• Data records:
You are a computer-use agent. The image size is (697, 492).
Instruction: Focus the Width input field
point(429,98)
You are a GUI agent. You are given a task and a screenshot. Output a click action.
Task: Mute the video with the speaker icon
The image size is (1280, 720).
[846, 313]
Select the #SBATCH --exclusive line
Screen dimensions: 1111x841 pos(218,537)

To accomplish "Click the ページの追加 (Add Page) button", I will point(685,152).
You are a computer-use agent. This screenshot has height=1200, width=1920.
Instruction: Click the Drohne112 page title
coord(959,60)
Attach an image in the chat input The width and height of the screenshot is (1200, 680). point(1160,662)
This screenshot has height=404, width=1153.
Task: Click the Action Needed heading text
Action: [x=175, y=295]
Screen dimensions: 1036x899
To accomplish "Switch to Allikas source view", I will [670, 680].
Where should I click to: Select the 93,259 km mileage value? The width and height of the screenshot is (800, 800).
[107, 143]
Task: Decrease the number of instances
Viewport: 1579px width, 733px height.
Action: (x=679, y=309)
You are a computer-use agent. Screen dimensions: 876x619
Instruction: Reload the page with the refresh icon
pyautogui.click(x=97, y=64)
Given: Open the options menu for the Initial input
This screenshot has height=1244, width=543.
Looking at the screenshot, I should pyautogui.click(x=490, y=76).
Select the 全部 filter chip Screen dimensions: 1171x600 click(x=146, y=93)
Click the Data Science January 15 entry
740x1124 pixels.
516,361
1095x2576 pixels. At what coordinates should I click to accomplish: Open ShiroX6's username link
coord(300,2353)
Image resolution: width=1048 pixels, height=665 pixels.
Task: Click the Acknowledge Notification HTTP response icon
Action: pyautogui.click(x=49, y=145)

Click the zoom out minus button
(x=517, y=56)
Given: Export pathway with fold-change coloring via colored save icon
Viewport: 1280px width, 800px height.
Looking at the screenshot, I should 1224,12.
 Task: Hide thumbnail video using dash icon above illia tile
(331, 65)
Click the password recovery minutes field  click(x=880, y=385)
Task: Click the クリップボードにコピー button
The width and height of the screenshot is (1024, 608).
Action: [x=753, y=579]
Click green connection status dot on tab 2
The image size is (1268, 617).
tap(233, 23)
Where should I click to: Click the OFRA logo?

• What the task requires: What are the lines from the one with "Task: Hide thumbnail" through the end of the entries? Give them again exactly, both end lines included.

• Reply to the task:
 Task: Hide thumbnail video using dash icon above illia tile
(331, 65)
Click the password recovery minutes field  click(x=880, y=385)
Task: Click the クリップボードにコピー button
The width and height of the screenshot is (1024, 608).
Action: [x=753, y=579]
Click green connection status dot on tab 2
The image size is (1268, 617).
tap(233, 23)
Where should I click to: Click the OFRA logo?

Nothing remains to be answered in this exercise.